Fulton Financial Expands Share Repurchase Program to $150 Million

FULT
December 17, 2025

Fulton Financial Corporation’s Board of Directors approved a new $150 million share‑repurchase program on December 16 2025. The program authorizes up to $25 million in the first year for repurchases of preferred stock and subordinated notes, with the remaining principal available for common‑stock buybacks through January 31 2027.

The new authorization follows a $125 million program approved in December 2024 that expired at the end of 2025. During that period Fulton repurchased 1.65 million shares at an average price of $18.67 per share, demonstrating a disciplined approach to capital return. The additional $150 million expands the company’s ability to deploy excess cash while maintaining regulatory flexibility.

Fulton’s capital position remains robust, with a Common Equity Tier 1 ratio of 11.5 % and liquidity that comfortably exceeds regulatory requirements.

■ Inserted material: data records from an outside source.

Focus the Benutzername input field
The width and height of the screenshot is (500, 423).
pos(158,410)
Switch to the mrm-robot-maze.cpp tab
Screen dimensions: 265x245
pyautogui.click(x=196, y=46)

The company’s balance sheet strength allows it to return capital to shareholders without compromising its ability to fund growth initiatives or absorb potential credit losses.

CEO Curt Myers said the program “demonstrates our continued strength, confidence and commitment to delivering value to our shareholders.” The decision to increase both the common dividend and the share‑repurchase program signals management’s belief that the stock is undervalued and that excess capital can be more effectively deployed through buybacks than through other investments.

The share‑repurchase program is part of a broader capital‑return strategy that also includes an all‑stock merger with Blue Foundry Bancorp, valued at approximately $243 million, announced on November 24 2025. Together, the buyback and merger underscore Fulton’s intent to strengthen its market position while rewarding shareholders.

The expanded program enhances shareholder value by reducing the number of outstanding shares, potentially increasing earnings per share and supporting the share price over the long term. It also provides flexibility for future capital‑allocation decisions, allowing the company to respond to market opportunities or economic headwinds without compromising its capital adequacy.